Beginning with the line that has "Where should I", write out each line down to the end of the records below exactly, and include no pictures.

* _Items from a dataset_
.....

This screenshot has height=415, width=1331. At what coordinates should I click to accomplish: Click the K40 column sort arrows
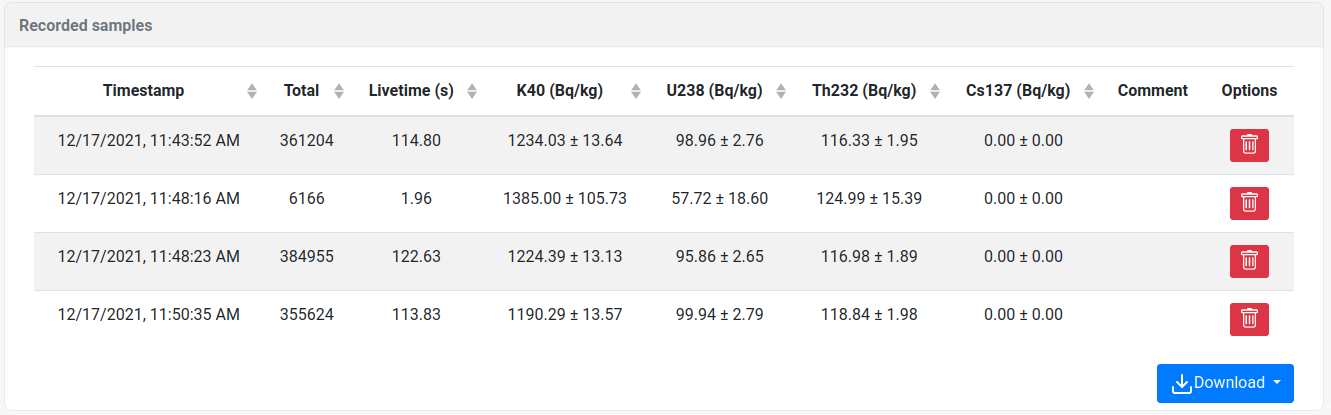635,91
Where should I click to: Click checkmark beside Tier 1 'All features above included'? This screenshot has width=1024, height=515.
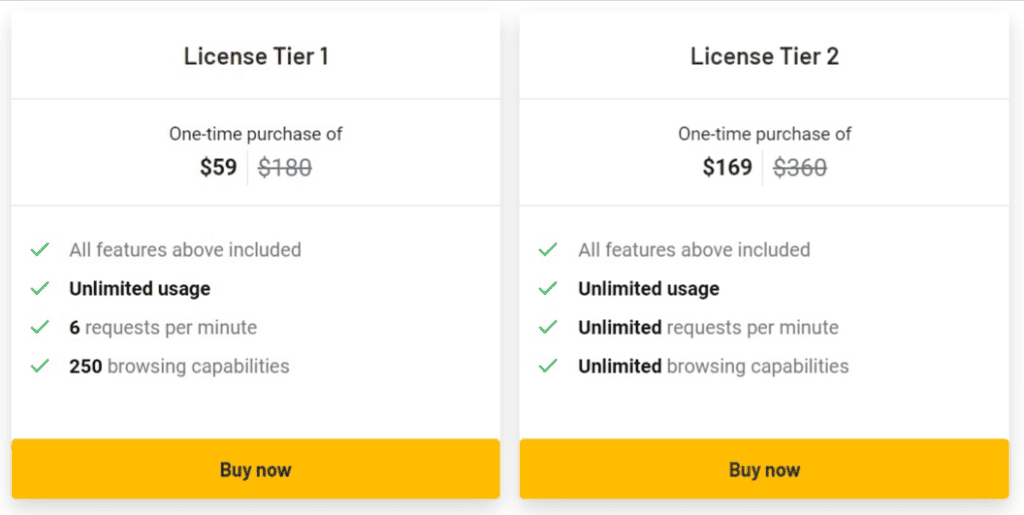[x=40, y=249]
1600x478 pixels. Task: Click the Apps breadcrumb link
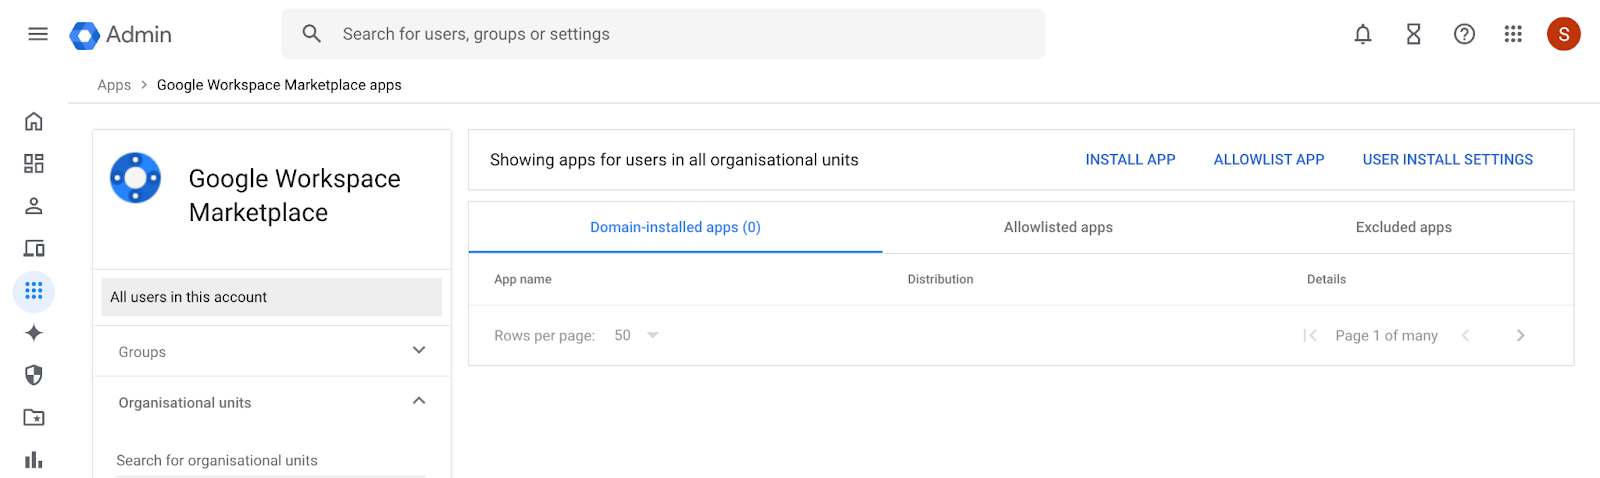pyautogui.click(x=114, y=85)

.....

* _Final answer_
Where should I click to: Click checkmark beside Tier 1 'All features above included'? This screenshot has width=1024, height=515.
[x=40, y=249]
1600x478 pixels. Task: Click the Apps breadcrumb link
pyautogui.click(x=114, y=85)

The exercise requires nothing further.